Pelope che aspirava alla mano di Ippodamia, per favorirsi la vittoria supplicò il suo amante Poseidone di donargli il più rapido cocchio del mondo, trainato da una coppia di instancabili, alati e immortali cavalli. Inoltre promise a Mirtilo, se acconsentiva a tradire il suo padrone, metà del regno e il diritto di trascorrere la prima notte di nozze con Ippodamia. Ippodamia frattanto si era innamorata di Pelope e, lungi dall'ostacolarne la corsa, promise di ricompensare generosamente Mirtilo se con qualche mezzo fosse riuscito a mettere in iscacco suo padre. Mirtilo, allettato dalle promesse, rimosse i chiodi dai mozzi delle ruote di Enomao e li sostituì con altri fatti di cera.
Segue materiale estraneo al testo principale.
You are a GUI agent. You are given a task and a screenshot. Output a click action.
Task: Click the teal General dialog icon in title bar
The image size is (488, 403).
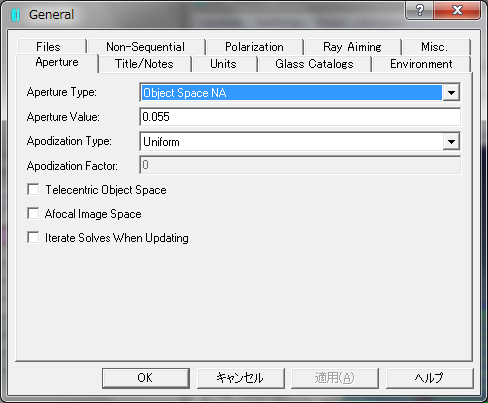(16, 15)
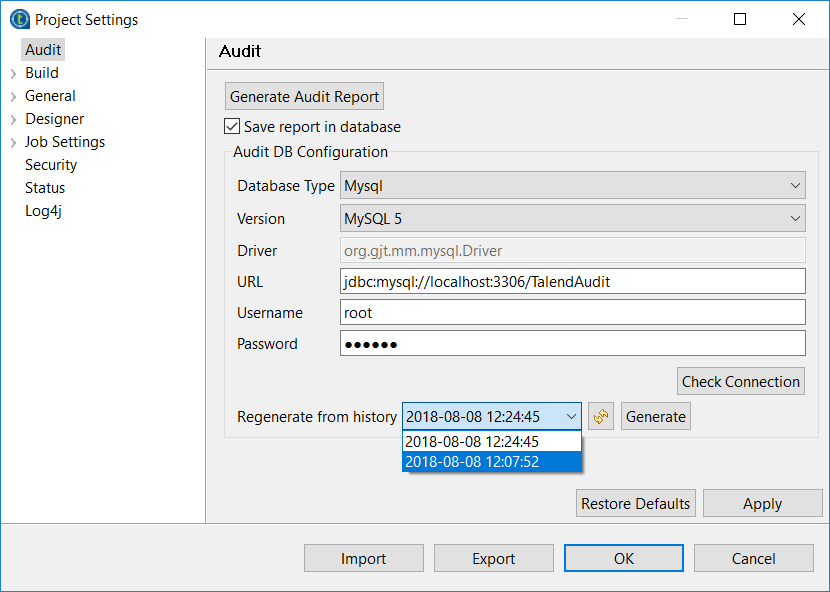Select history entry 2018-08-08 12:24:45 in list

490,441
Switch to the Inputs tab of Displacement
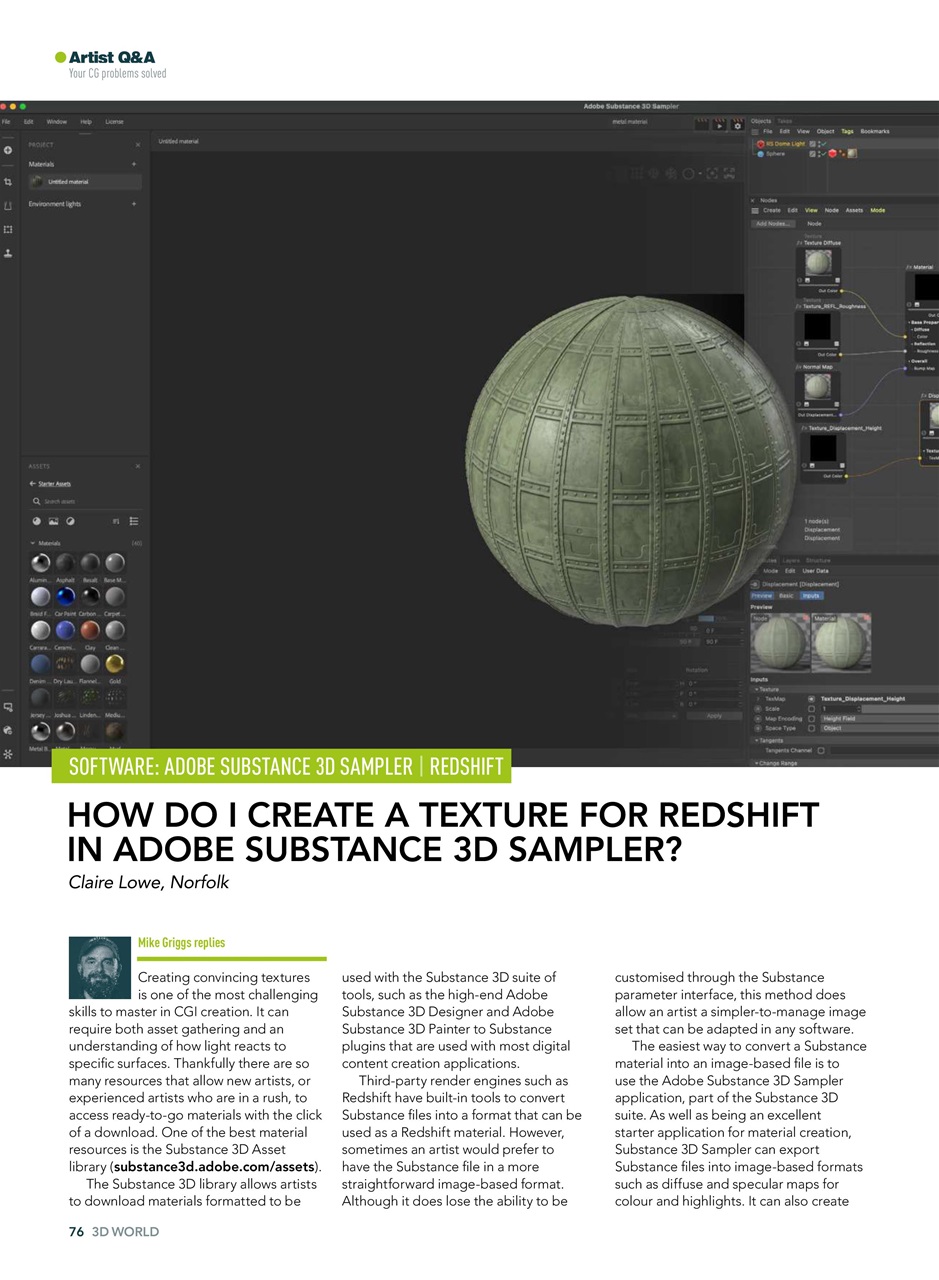The image size is (939, 1280). (812, 595)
Quando i cocchi raggiunsero l'estremità dell'istmo di Corinto ed Enomao, lanciato all'inseguimento, afferrò la lancia, preparandosi a colpire Pelope alla schiena, le ruote si staccarono dal suo carro ed egli morì travolto dai suoi stessi cavalli.
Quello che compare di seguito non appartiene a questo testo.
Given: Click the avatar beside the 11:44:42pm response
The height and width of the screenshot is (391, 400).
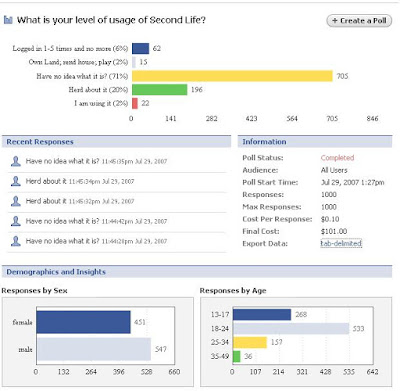Looking at the screenshot, I should 16,221.
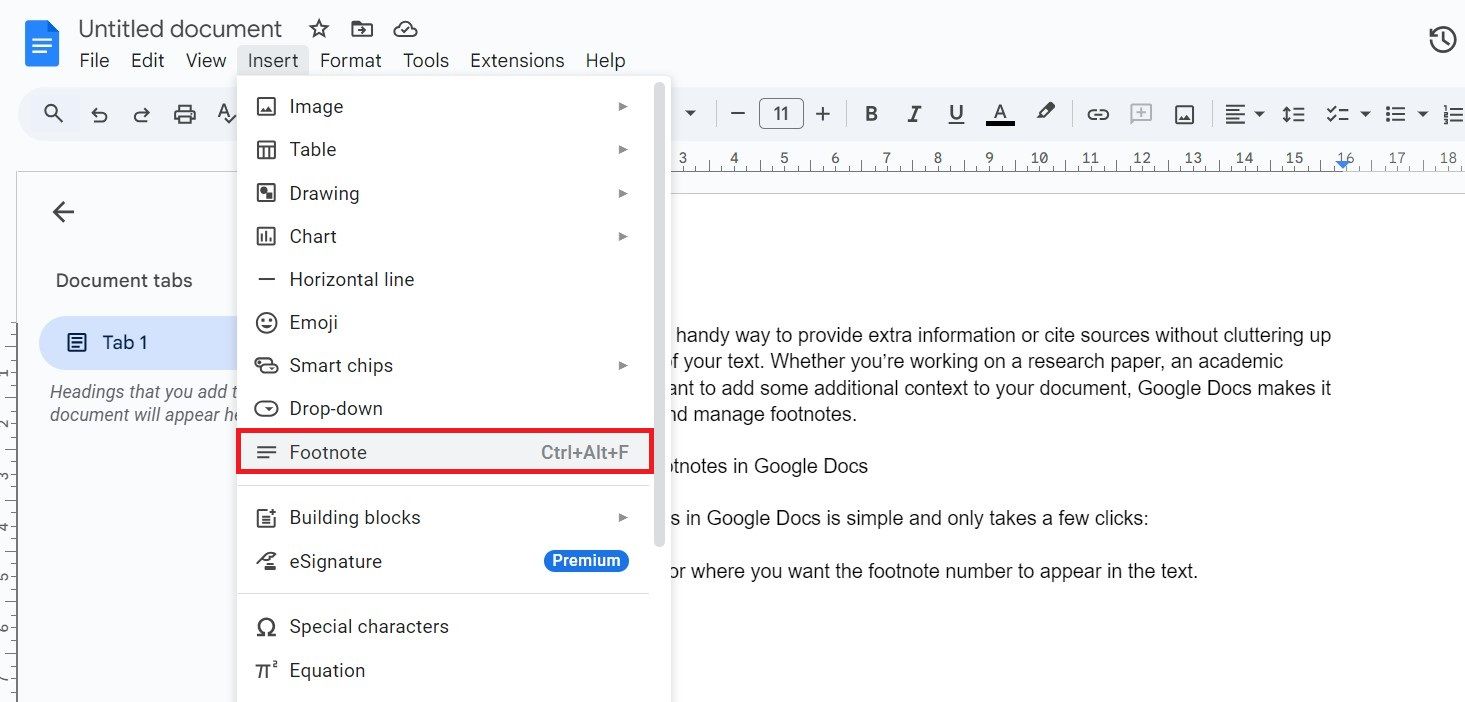The height and width of the screenshot is (702, 1465).
Task: Open the Search menus magnifier
Action: coord(52,113)
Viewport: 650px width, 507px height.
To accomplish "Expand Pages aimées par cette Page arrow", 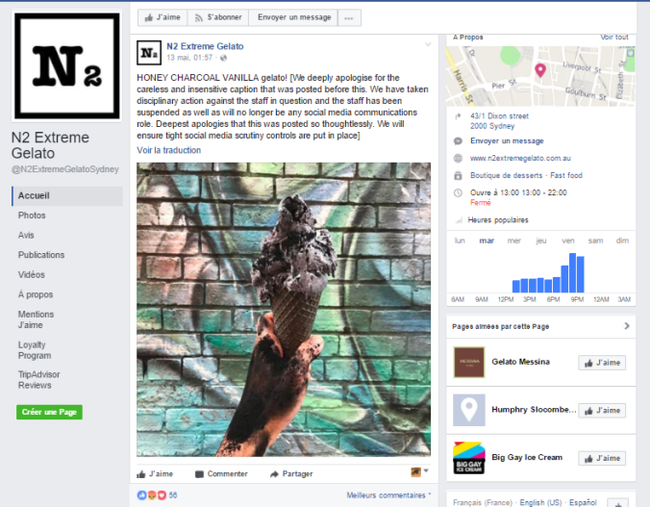I will tap(627, 326).
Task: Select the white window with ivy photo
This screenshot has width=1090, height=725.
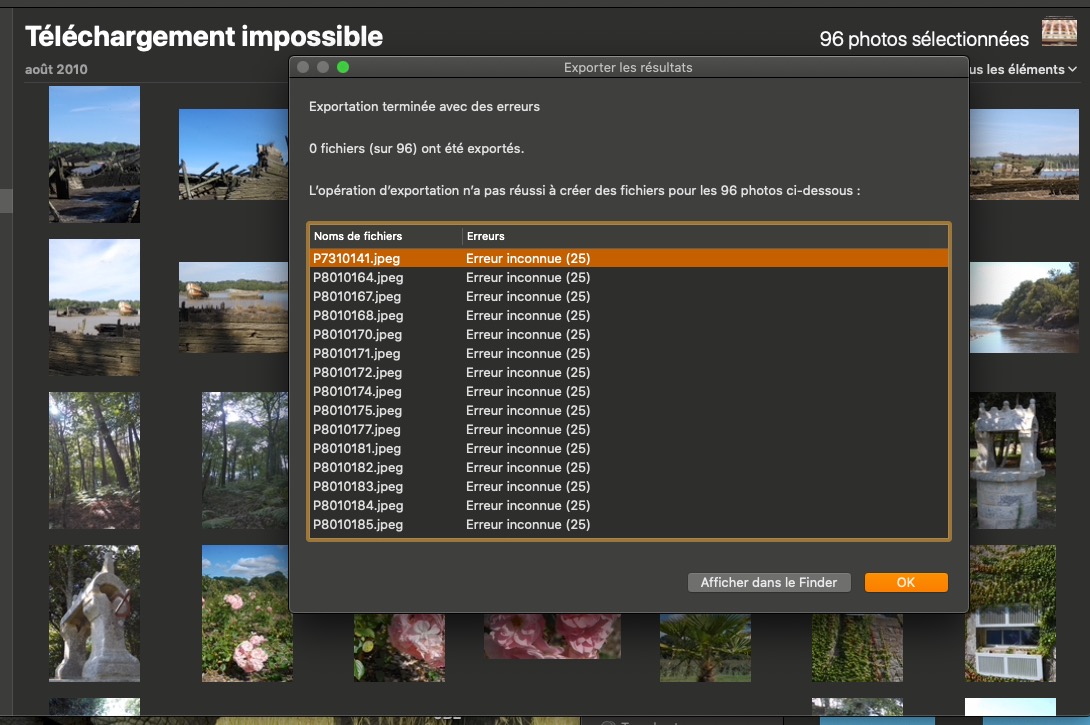Action: pos(1011,613)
Pelope, Ippodamia e Mirtilo si prepararono per un viaggio serotino sul mare. Ippotamia si lagnò perché non aveva bevuto nulla in tutto il giorno e la sete la tormentava. Pelope si fermò sulla deserta isola di Elena poco lungi dall'Eubea, e risalì verso l'interno in cerca d'acqua. Quando ritornò, con l'elmo colmo, Ippodamia corse piangendo verso di lui e gli disse che Mirtilo aveva tentato di farle violenza. Pelope aspramente rimproverò Mirtilo e lo colpì al viso, al che l'auriga protestò indignato: "Questa è la notte nuziale e tu giurasti che avrei goduto di Ippodamia. Vuoi forse infrangere il tuo giuramento?" Pelope non replicò, ma tolse le redini dalle mani di Mirtilo e spinse il cocchio sul mare; sferrò poi un calcio improvviso a Mirtilo e lo fece precipitare a capofitto nel mare. Mirtilo, mentre cadeva, lanciò una maledizione contro Pelope e tutta la sua stirpe.
Ermete fece splendere l'immagine di Mirtilo in cielo, come costellazione dell'Auriga; ma il suo cadavere fu spinto dalle onde sulle spiagge dell'Eubea e sepolto in Arcadia, a Feneo, accanto al tempio di Ermete. Il mare Mirtoo, che si estende dall'Eubea fino all'Egeo, pare sia stato così chiamato da Mirtilo e non dalla Ninfa Mirto, come pretendono gli Eubei.